Effect of cell immobilization on heat-induced sublethal injury of Escherichia coli, Salmonella Typhimurium and Listeria innocua.

The occurrence of sublethally injured cells in foods poses major public health concerns and is an essential aspect when assessing the microbial response to food preservation strategies, yet there is limited research dealing with its specific implications for mild heating. All available studies so far have been performed in broths colonized by planktonic cells, although their susceptibility to lethal agents has often been reported to be markedly different to the stress tolerance of cell colonies developed in solid foods.

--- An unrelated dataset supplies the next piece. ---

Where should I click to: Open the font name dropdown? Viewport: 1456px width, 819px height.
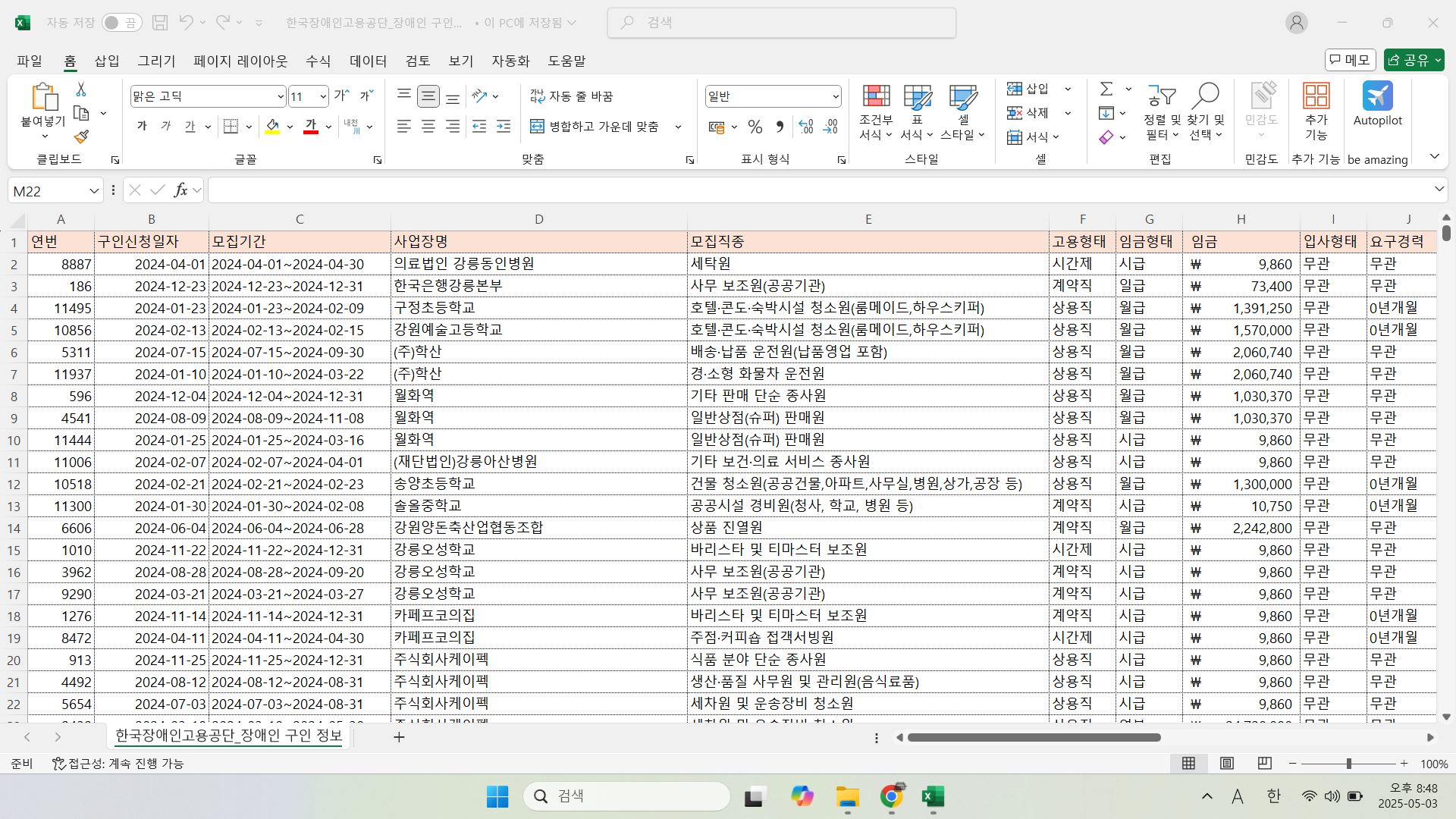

In this work, the effect of planktonic and colony growth, as well as the influence of colony density on sublethal injury induced by mild heating of Escherichia coli, Salmonella Typhimurium and Listeria innocua were assessed in food model systems. Detection of injured survivors relied on their inability to form visible colonies on salt-based selective media, which do not affect the growth of healthy cells. Sublethal injury (SI) increased rapidly with shorter exposure times and afterwards, decreased progressively, suggesting a mechanism of cumulative damage triggering lethal instead of SI. Cell arrangement affected the degree of SI, higher values being generally found for gelified systems, although the effect of colony density depended on the target microorganism. This information is essential for optimizing the design of food safety assurance systems.